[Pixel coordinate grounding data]
+===+

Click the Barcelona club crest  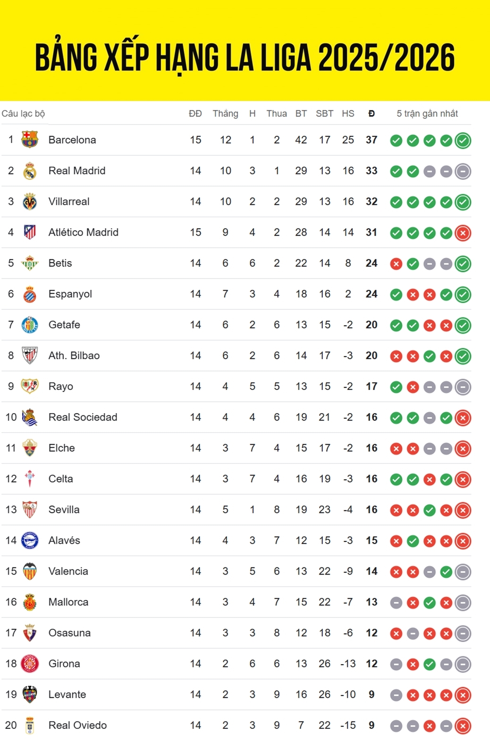[x=30, y=139]
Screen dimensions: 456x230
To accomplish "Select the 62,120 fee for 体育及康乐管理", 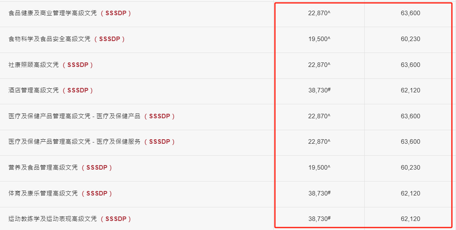I will pos(410,193).
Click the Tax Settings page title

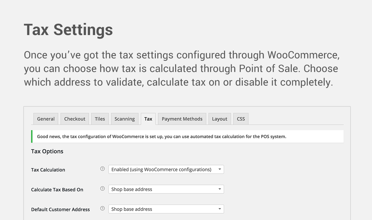tap(68, 30)

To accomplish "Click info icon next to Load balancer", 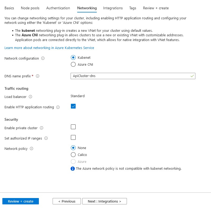I will (30, 97).
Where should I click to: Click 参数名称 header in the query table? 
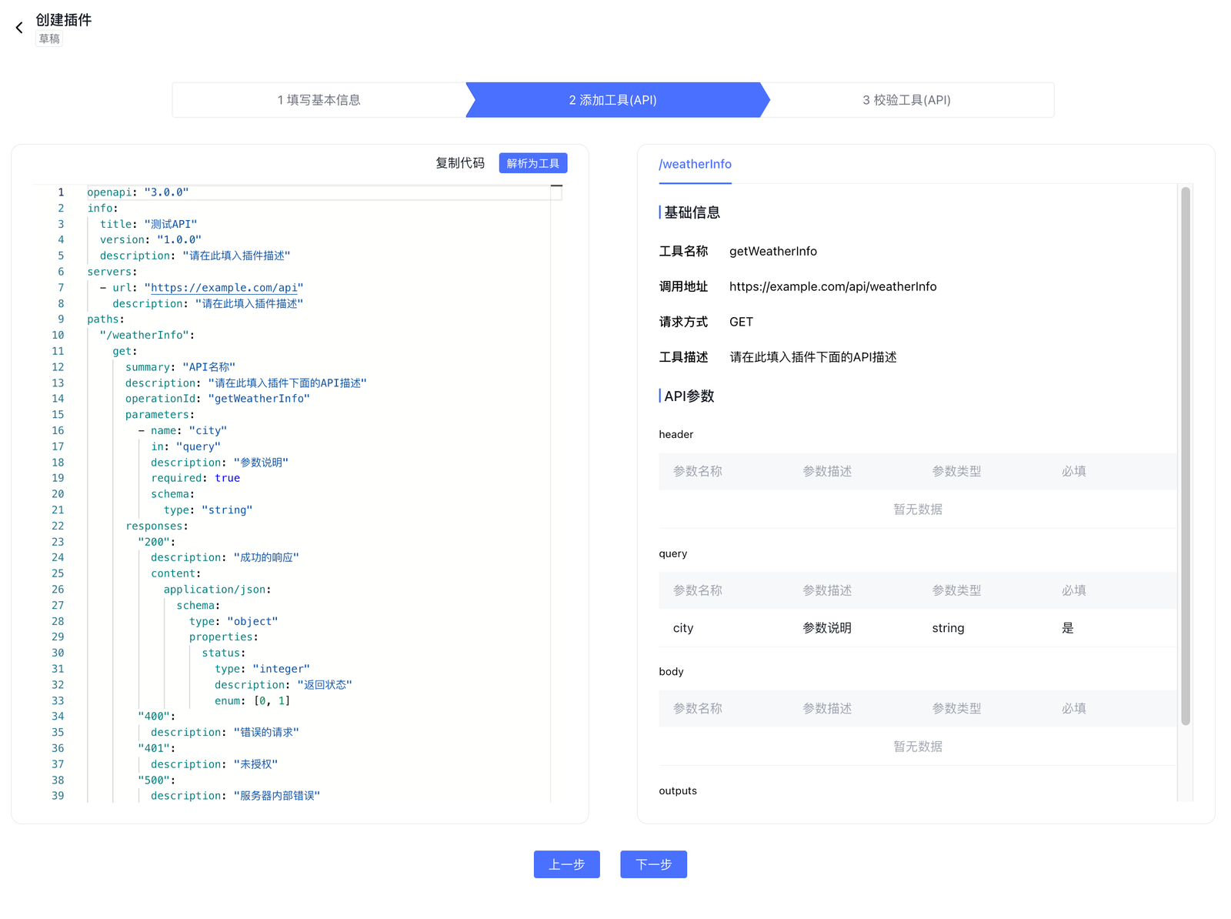click(x=697, y=590)
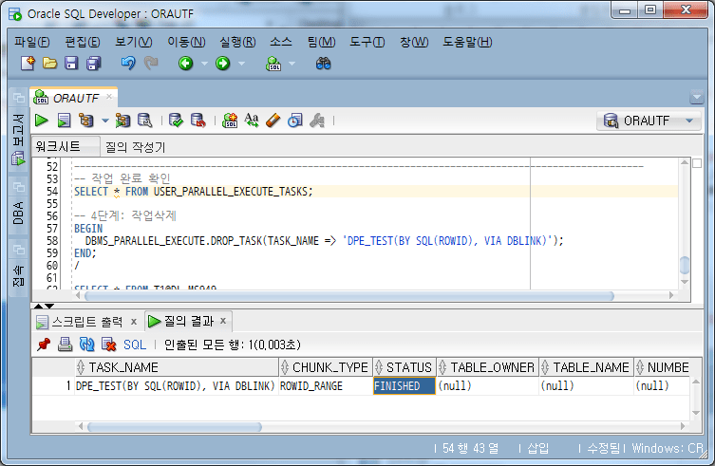Click the binoculars Find DB Object icon
Viewport: 715px width, 466px height.
(323, 64)
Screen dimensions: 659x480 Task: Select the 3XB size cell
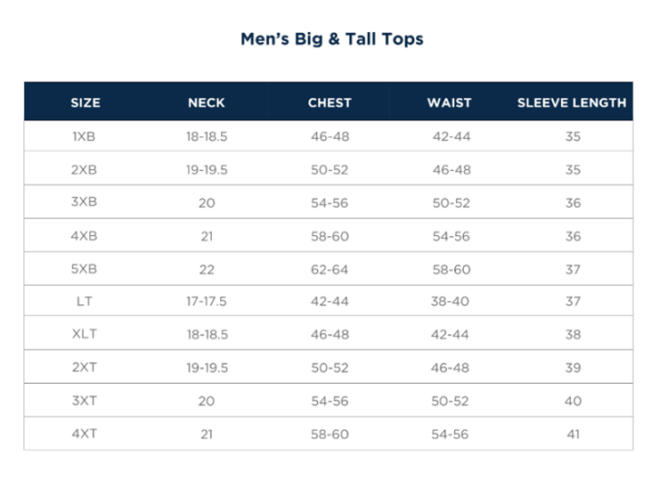click(x=85, y=202)
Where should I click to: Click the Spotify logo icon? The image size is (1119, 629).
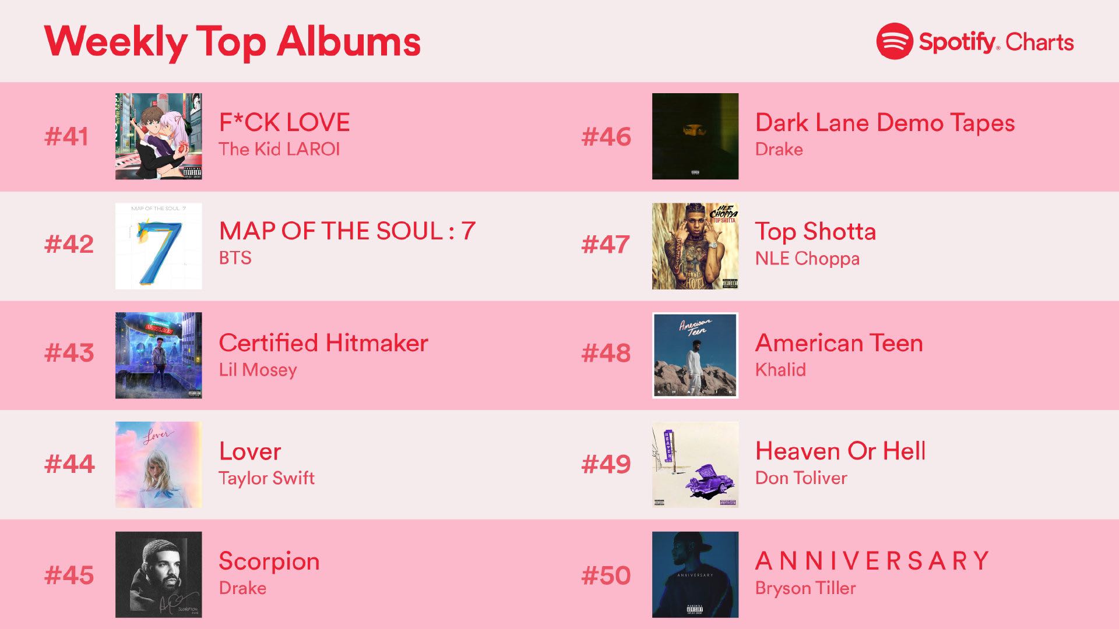(x=895, y=41)
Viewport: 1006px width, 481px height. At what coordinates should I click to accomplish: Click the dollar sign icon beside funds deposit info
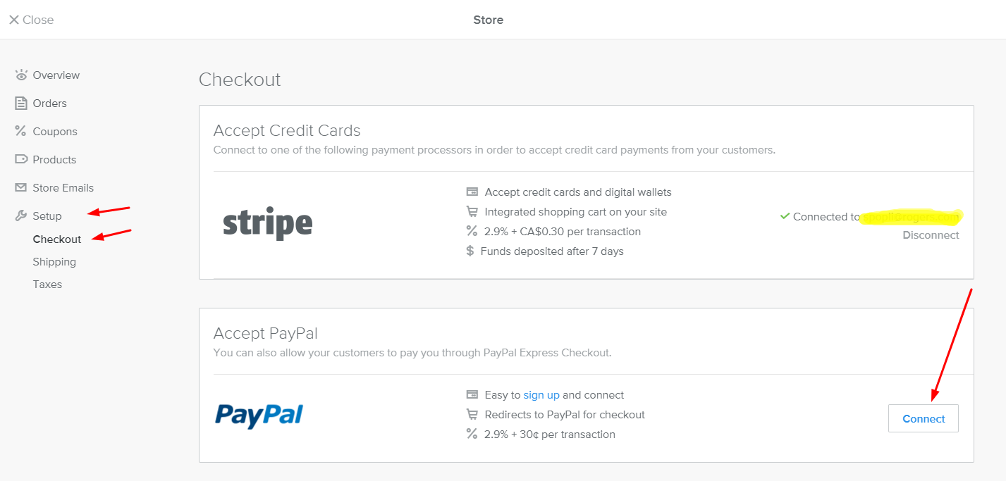point(471,251)
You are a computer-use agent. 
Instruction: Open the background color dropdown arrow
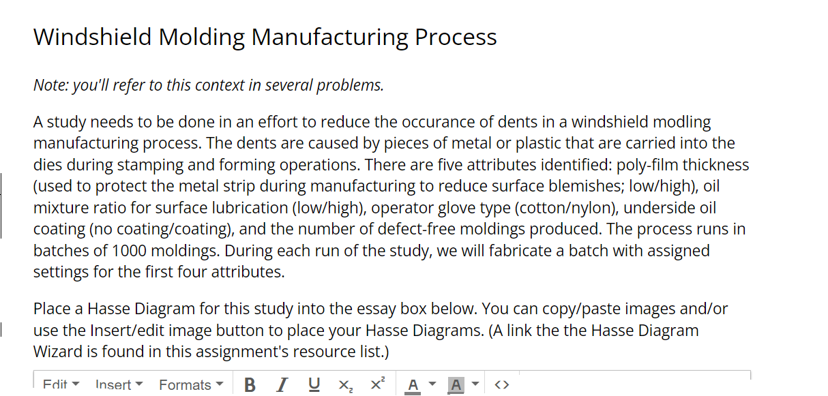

+===+

Omit the pictures and retype exactly the lines from the one containing "Viewport: 1006px width, 481px" through the end of the entries above.

#### YOUR SOLUTION:
Viewport: 1006px width, 481px height. At what coordinates should I click to accomplish: Click the dollar sign icon beside funds deposit info
point(471,251)
You are a computer-use agent. 
Instruction: Open the background color dropdown arrow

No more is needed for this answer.